Reproduce word for word the lines of the records below, starting with the line that contains "Click the monitor" and continuing through the line that contains "(x=82, y=368)", including both of those lines.

RECORDS SUPPLIED:
========

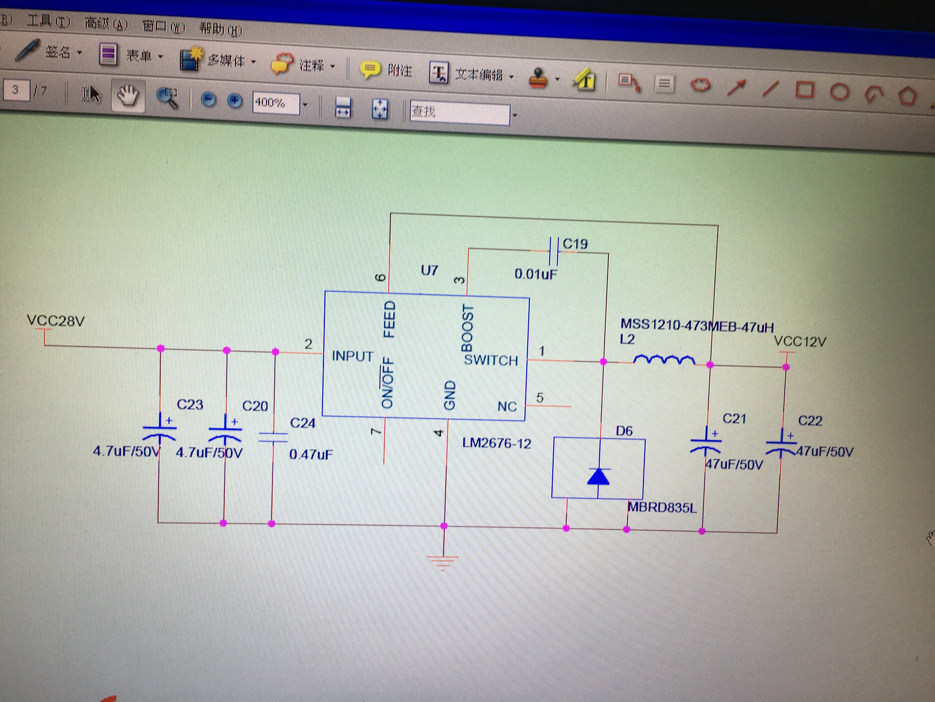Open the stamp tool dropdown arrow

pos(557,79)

========

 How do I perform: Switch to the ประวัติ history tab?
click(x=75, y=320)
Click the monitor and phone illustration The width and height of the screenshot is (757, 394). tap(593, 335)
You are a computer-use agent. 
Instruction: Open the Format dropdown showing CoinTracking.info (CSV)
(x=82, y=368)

========

FINAL ANSWER:
Click the monitor and phone illustration The width and height of the screenshot is (757, 394). tap(593, 335)
You are a computer-use agent. 
Instruction: Open the Format dropdown showing CoinTracking.info (CSV)
(x=82, y=368)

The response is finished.